Throughout Milosz’s oeuvre, however, exists strains of the religious mysticism of William Blake and – heretofore unknown to this reviewer – French Roman Catholic philosopher Jacques Maritain and Milosz’s uncle Oskar Milosz. The elder Milosz, noted by Franaszek, once argued about what constituted real poetry with none other than Oscar Wilde. Oskar Milosz asserted that “hierarchy, mystery and metaphysical sensitivity were fundamental to great art, whose function it was to enrich the human spirit and mind.”
The nephew in fact was responsible for much of the existing translations of his uncle’s work as well as extensive translations into Polish of the Bible. One may discern a whiff of secular humanism in a poem such as “If There Is No God,” but they’d miss the influence of Oskar Milosz:
If there is no God
Not everything is permitted to man.
He is still his brother’s keeper
And he is not permitted to sadden his brother
By saying that there is no God.
Elsewhere, Milosz explained his approach to Christianity was tainted by his inability to live up to the virtues he championed, a crisis of faith inculcated by a lengthy exposure to communism:
My books are full of respect for conventional virtues and, thought that role was never intentional, I could sometimes be considered a moralist. I was deeply ashamed of my lack of virtue, and was reluctant to say, “Yes, I admit to that, that’s what I am like and that’s it.” This lack of virtue had its origin from a clash in my relationship with collective entities … and could be described as excessive individualism.
This dark night of the soul prompted Milosz to seek counsel from Pope John Paul II:
[I]n the last few years I wrote poems in which I consciously adhered to Catholic orthodoxy, but I am not sure whether I was successful in achieving that, I, therefore, ask for your words confirming my pursuit of our common goal. Let’s hope Christ’s promise of Resurrection comes true.
The pontiff’s response came within a fortnight:
You write that the subject of your concern was whether your work ‘adhered to Catholic orthodoxy.’ I am convinced that this intention is of decisive significance. In this sense, I am happy to confirm your words about our ‘pursuing a common goal.’ From the bottom of my heart, I also would like to wish that the promise Christ gave to the whole of humankind through his Resurrection comes true for you. I wish God’s blessings on you, your life and work.
Respect for Milosz’s literary efforts waned only in the final years of his life. By 2004, the year he died, a Poland quickly accustomed to its growing freedoms spawned a new generation of poets indifferent to literary accomplishments wrought by tremendous personal sacrifice.

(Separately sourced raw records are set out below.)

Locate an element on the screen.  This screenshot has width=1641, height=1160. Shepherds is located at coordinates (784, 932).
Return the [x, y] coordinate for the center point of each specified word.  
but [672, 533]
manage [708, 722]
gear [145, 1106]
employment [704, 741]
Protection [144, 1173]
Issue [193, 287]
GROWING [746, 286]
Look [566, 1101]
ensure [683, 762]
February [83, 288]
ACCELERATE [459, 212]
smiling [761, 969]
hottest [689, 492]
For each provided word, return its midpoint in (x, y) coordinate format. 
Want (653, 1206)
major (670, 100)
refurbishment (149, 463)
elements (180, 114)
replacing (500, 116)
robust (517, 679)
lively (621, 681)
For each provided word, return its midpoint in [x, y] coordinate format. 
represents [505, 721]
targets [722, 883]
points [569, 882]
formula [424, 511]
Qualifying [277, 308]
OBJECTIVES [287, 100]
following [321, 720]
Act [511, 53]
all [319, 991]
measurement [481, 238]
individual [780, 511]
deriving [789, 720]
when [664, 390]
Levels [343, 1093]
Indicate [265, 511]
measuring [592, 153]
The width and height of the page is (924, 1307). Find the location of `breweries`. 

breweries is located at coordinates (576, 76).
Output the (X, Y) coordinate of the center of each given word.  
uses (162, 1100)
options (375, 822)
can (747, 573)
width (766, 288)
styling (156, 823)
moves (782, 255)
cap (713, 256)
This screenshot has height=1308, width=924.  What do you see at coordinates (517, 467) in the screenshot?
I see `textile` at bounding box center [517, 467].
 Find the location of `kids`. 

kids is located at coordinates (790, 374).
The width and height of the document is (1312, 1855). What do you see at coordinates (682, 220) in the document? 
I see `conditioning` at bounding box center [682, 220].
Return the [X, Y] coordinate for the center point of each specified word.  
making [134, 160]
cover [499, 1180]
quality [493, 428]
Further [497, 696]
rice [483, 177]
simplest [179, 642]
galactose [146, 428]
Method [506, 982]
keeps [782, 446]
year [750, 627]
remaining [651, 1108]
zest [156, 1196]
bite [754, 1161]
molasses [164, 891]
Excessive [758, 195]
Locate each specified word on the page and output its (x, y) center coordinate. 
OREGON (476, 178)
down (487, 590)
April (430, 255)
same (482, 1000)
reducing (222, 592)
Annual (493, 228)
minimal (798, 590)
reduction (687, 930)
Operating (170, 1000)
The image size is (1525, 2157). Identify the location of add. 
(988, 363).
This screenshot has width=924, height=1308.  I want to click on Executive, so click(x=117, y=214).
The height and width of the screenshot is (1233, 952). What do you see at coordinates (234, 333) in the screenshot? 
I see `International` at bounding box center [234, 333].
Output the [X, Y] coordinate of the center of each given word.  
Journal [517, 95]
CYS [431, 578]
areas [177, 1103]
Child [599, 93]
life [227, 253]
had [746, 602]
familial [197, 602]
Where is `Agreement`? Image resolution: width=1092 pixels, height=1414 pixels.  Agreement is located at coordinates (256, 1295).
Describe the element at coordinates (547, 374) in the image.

It’s fortunate Milosz’s literary legacy is preserved in Franaszek’s biography, and it is hoped it serves to reinvigorate the inclusion of Milosz’s works on college syllabi. Franaszek, an assistant professor of Polish Literature at Krakow’s Pedagogical University, proves again and again his wide-ranging ability to marshal extensive biographical details aligned as well with an ability to approach the poetry and private documents of Milosz with sensitivity and scholarly discipline. In short, Milosz: A Biography is a literary triumph.